Lenny's PodcastHow to measure and improve developer productivity | Nicole Forsgren (Microsoft Research, Github)
CHAPTERS
- 0:00 – 0:34
Start with a crisp problem statement (and why teams get stuck)
Nicole opens by stressing that most developer productivity initiatives fail early because the org isn’t aligned on the actual goal. “Improve developer experience” can mean culture, inner/outer loop friction, tooling, or something else entirely—and each implies a different strategy. The chapter sets up a recurring theme: clarity first, metrics second.
- •Misalignment on the definition of the problem derails months of work
- •“DevEx” can mean culture, toolchain friction, inner/outer loop, etc.
- •Executives often underestimate how hard crisp goal-setting is
- •Different goals require different measurement approaches
- 0:34 – 2:56
Show setup + what you’ll learn (DORA, SPACE, benchmarks, pitfalls)
Lenny introduces Nicole Forsgren and frames the episode around practical measurement and improvement of developer productivity. He previews the major frameworks (DORA and SPACE), what elite performance looks like, and common mistakes companies make. Sponsor messaging also reinforces the theme: productivity needs both qualitative and quantitative signals.
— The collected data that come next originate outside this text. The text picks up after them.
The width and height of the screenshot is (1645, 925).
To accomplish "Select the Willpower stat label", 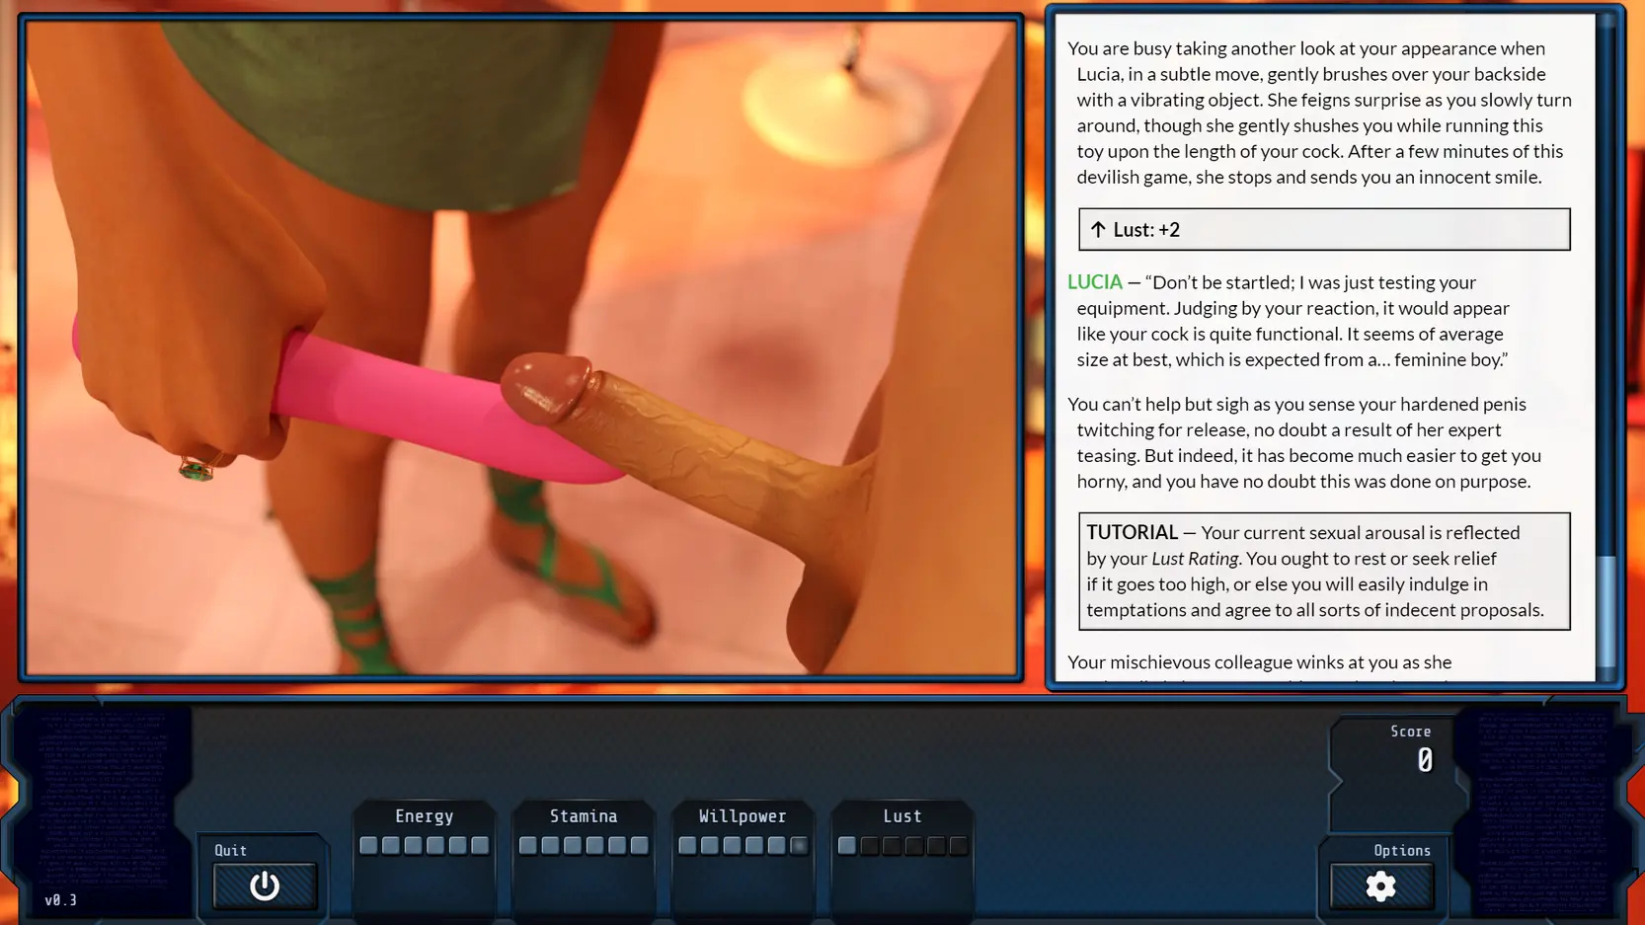I will (743, 815).
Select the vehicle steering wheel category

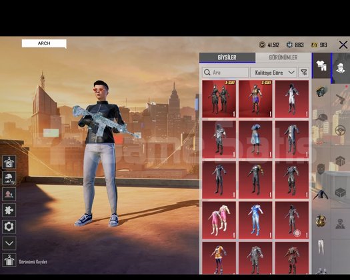(340, 130)
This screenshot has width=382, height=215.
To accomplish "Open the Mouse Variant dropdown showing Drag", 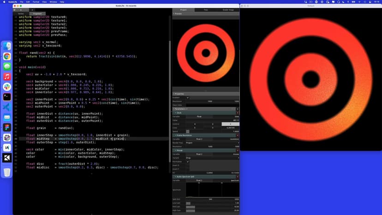I will click(212, 158).
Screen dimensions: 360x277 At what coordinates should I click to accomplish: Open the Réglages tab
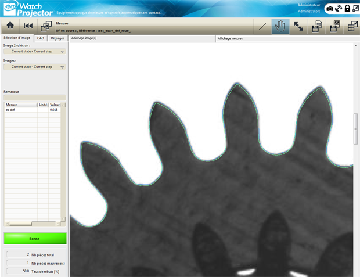click(57, 38)
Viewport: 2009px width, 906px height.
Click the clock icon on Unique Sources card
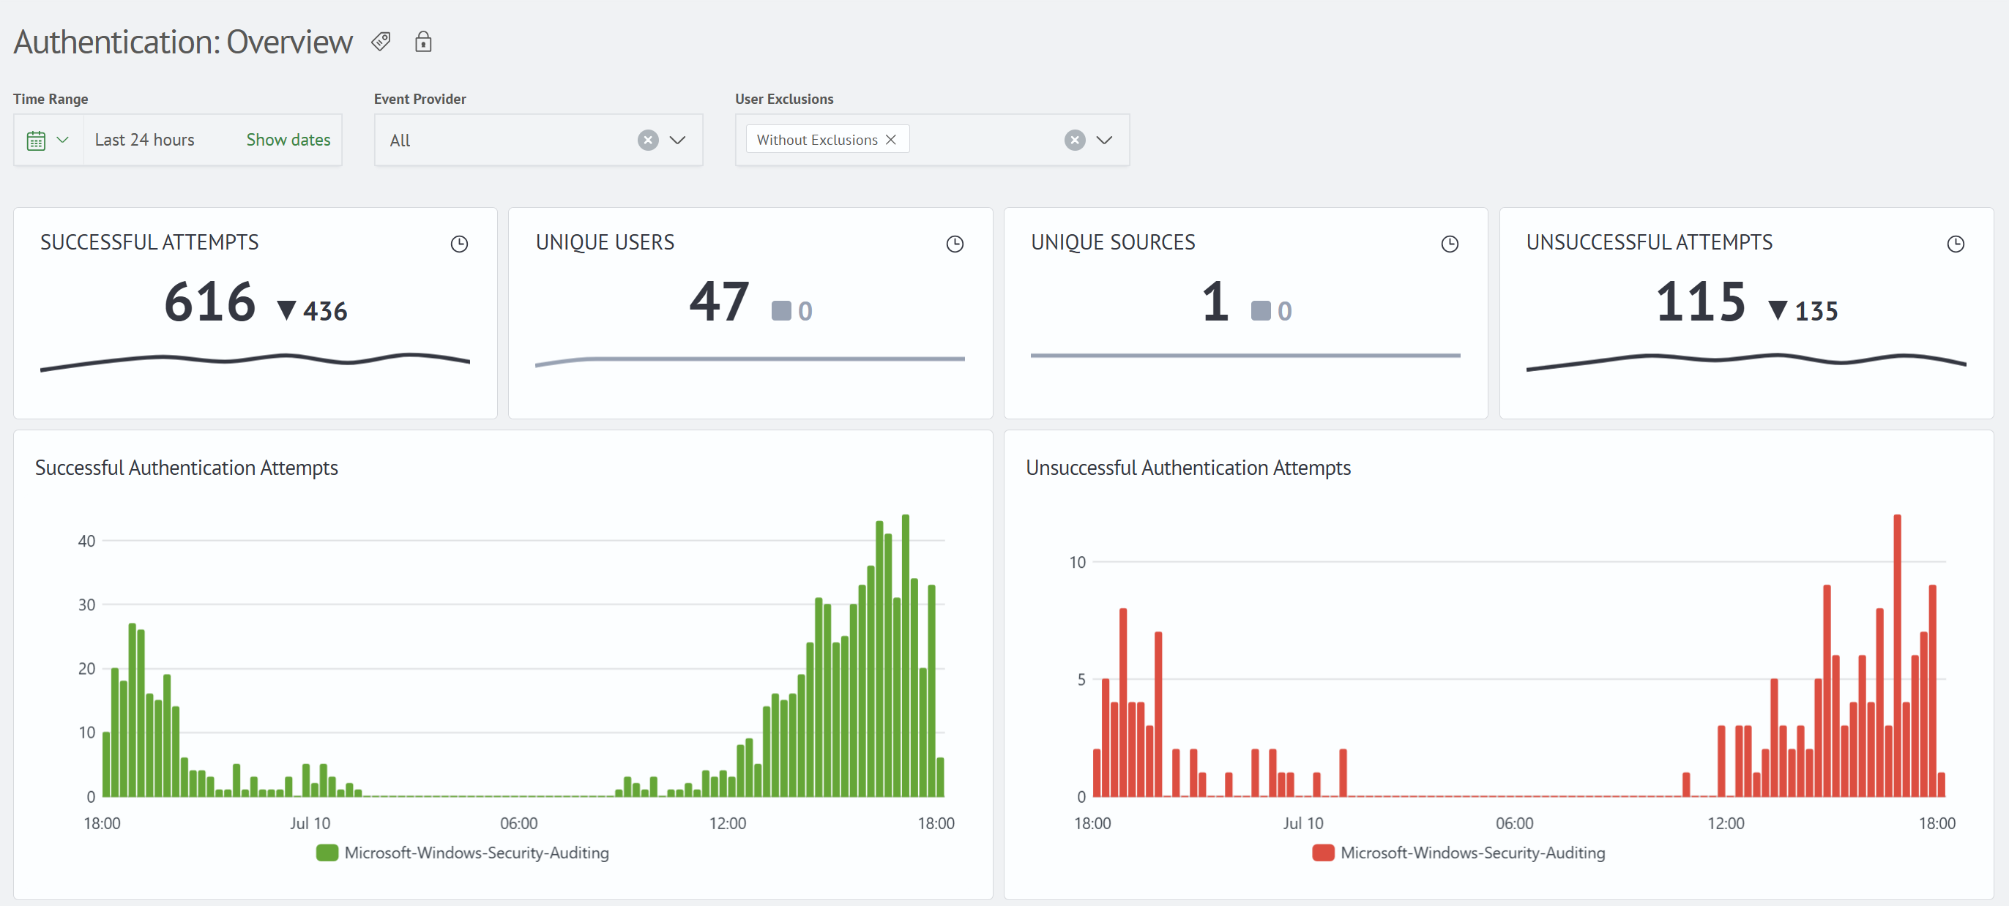[x=1449, y=244]
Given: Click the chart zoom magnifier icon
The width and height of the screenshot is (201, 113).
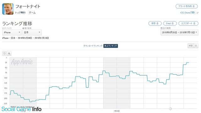Looking at the screenshot, I should pos(9,53).
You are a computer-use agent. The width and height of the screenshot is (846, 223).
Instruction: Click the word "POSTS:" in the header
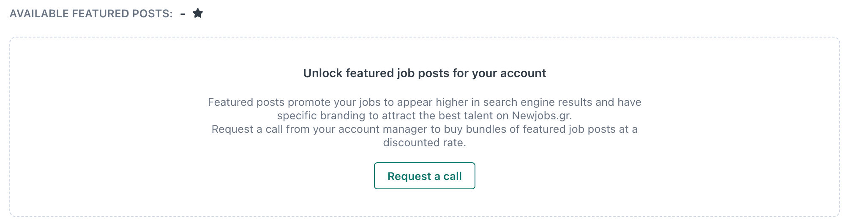click(x=153, y=13)
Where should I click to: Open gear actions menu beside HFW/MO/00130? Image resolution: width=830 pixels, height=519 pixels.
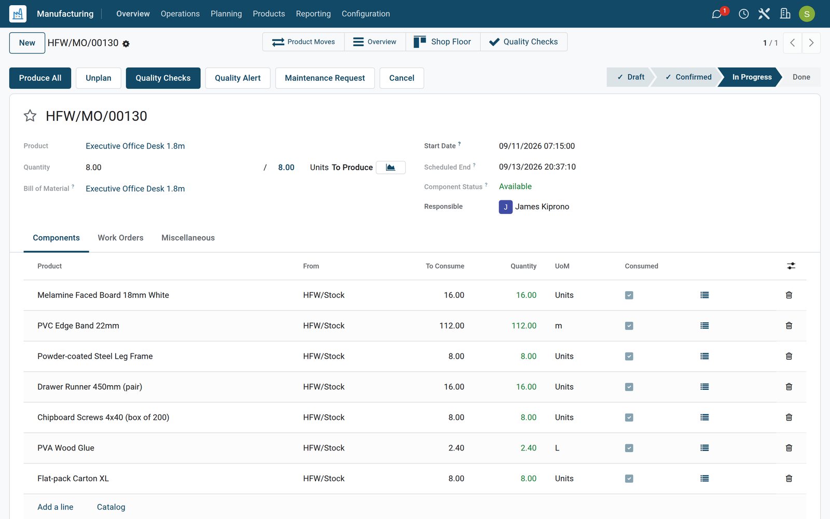click(126, 44)

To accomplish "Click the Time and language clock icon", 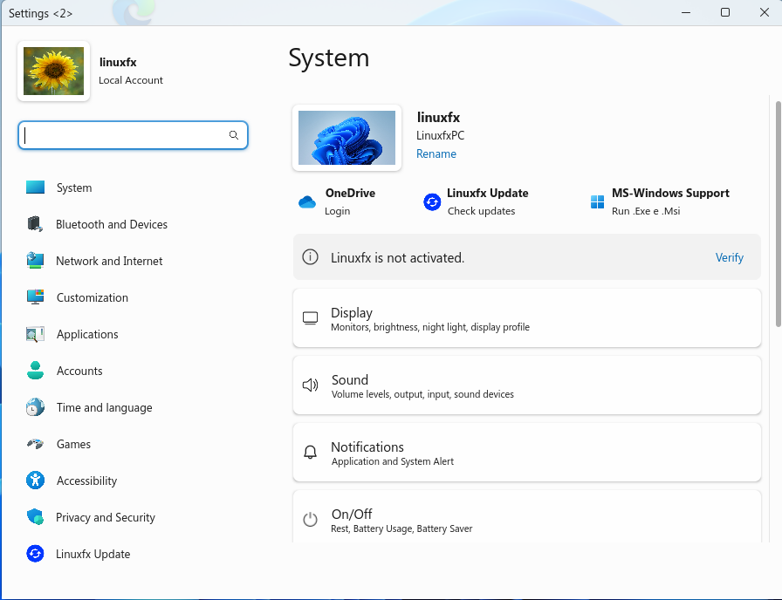I will coord(35,407).
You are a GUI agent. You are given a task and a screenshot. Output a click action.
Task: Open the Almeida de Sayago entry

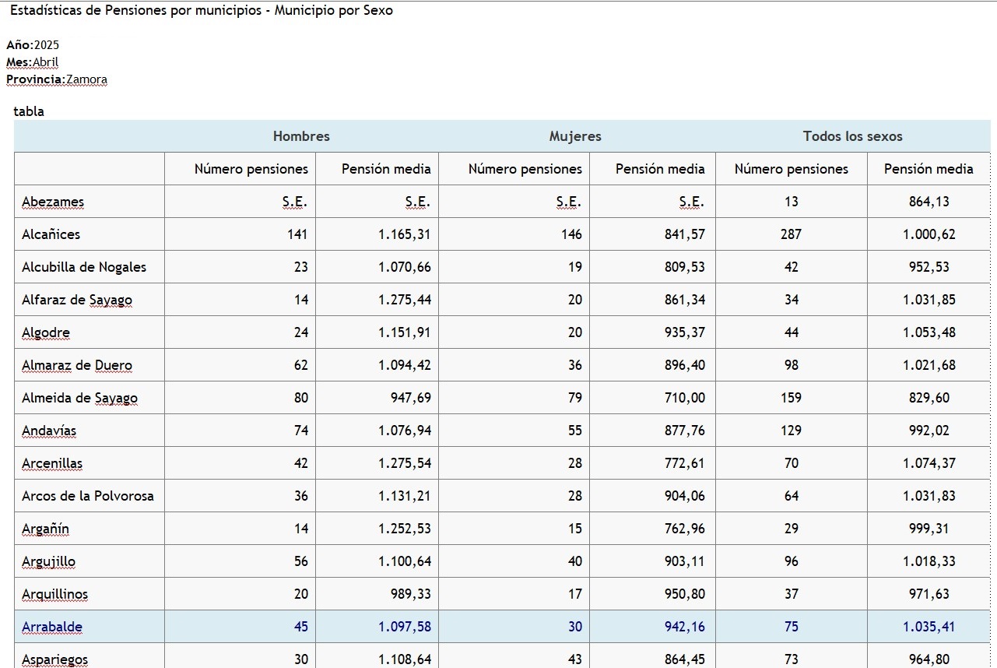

- •Episode focus: measuring and improving engineering productivity and experience
- •Key frameworks: DORA and SPACE
- •Promise of benchmarks and implementation guidance
- •Emphasis on combining qualitative + quantitative insights
- 2:56 – 7:54
Nicole’s career path: from IBM engineer to DevOps research leader
Nicole walks through her “choose your own adventure” background—software engineering, systems administration, and the pain that pushed her toward research. She explains how a technical PhD helped her connect engineering practices to business outcomes. The thread throughout is using data to drive better software delivery and org outcomes.
- •Early experience: enterprise engineering + operations realities
- •Pivot to a technical MIS PhD to “win with data”
- •Research focus: linking software delivery practices to ROI and outcomes
- •DORA, Google acquisition, GitHub, and Microsoft Research roles
- 7:54 – 10:06
Defining the terms: developer productivity vs. DevEx vs. DevOps
Nicole separates three commonly conflated ideas. Productivity is about outcomes over time (and must include sustainability), DevEx is the lived experience of building software (predictability, low friction), and DevOps is a set of capabilities—technical, architectural, cultural—that enable fast, reliable delivery. The distinctions matter because they change what you measure and optimize.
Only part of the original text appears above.